At a GlanceThe 10 Must-Dos — Overview
| # | Must-Do | When | If You Miss It |
|---|---|---|---|
| 1 | Register the right business structure | Before first invoice | Operating informally — tax and liability risks |
| 2 | Apply for PAN and TAN | Immediately after incorporation | Cannot open bank account or deduct TDS |
| 3 | Register for GST (when applicable) | Before threshold breach or Day 1 for e-commerce | Penalty + interest from date of liability |
| 4 | Open a dedicated business bank account | Within days of incorporation | Personal and business finances mixed — tax complications |
| 5 | Set up accounting and bookkeeping | From first transaction | GST mismatch, ITR errors, investor red flags |
| 6 | Register for EPF and ESIC | 20+ employees (EPF) / 10+ (ESIC) | Retrospective liability + damage charges |
| 7 | Register under Udyam (MSME) | Anytime (voluntary but advantageous) | Miss out on priority lending, government schemes |
| 8 | File TDS returns every quarter | 31 Jul / 31 Oct / 31 Jan / 31 May | Rs. 200/day late fee + assessee-in-default status |
| 9 | File ROC annual returns (Pvt Ltd / LLP) | Within 60 days of AGM / September 30 | Escalating fees, director disqualification |
| 10 | FEMA / FDI compliance if foreign investment received | Within 30 days of share allotment | Compounding charges under FEMA |
Each Step Explained — With Deadlines, Thresholds, and Consequences
Register the Right Business Structure
The most important compliance decision a startup founder makes is the choice of business structure — it determines legal framework, tax treatment, personal liability, investment eligibility, and the compliance burden that follows for years.
| Structure | Best For | Tax Rate | VC/Angel Funding? |
|---|---|---|---|
| Private Limited Company | Tech/product startups seeking funding | 22% + surcharge | YES |
| LLP | Professional services, consulting | Partnership rates | Difficult |
| One Person Company (OPC) | Solo founders, bootstrapped | 22% + surcharge | Limited |
| Proprietorship | Individual freelancers, traders | Slab rates | No |
Private Limited Companies are incorporated through MCA's SPICe+ — an integrated form covering name reservation, incorporation, DIN, PAN, TAN, EPFO, ESIC, GST, and bank account opening in a single application. Most CA firms complete this in 7–10 working days. A proprietorship is simpler but not suitable for startups planning to raise investment.
Do this before raising your first invoice. Income earned before proper entity registration can create complications in entity-level tax filings.
Apply for PAN and TAN
Every legal entity requires a Permanent Account Number (PAN) for all tax filings and bank accounts. For companies and LLPs, PAN is allotted during the SPICe+ process. For proprietorships, the proprietor's personal PAN is used.
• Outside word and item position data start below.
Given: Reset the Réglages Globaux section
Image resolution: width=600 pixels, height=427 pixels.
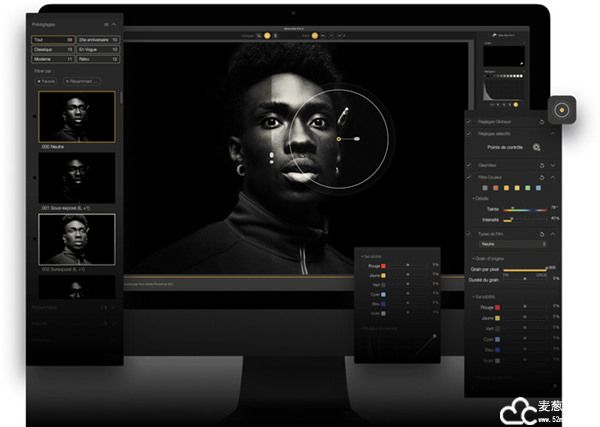Looking at the screenshot, I should (541, 121).
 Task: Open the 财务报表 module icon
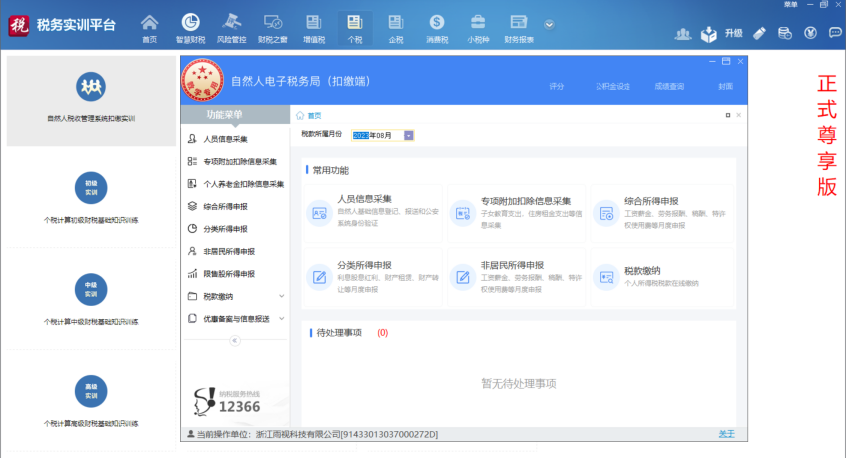[x=518, y=22]

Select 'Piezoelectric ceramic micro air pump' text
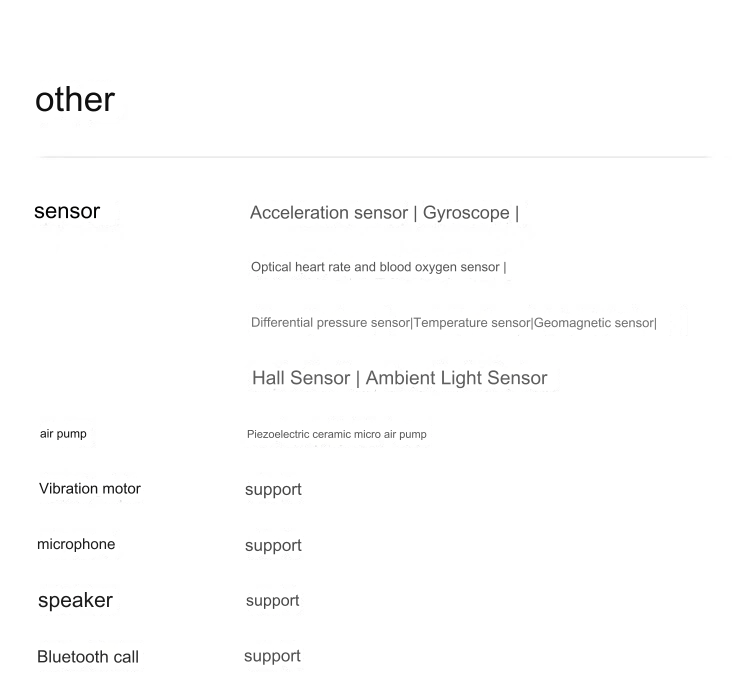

A Tax Deduction and Collection Account Number (TAN) is required by every entity that deducts TDS. This includes any startup that pays salary above the basic exemption limit, rent exceeding Rs. 2.4 lakh annually, contractors, or professional fees. TDS cannot be deducted or deposited without a TAN — operating without one while making TDS-applicable payments creates retrospective liability.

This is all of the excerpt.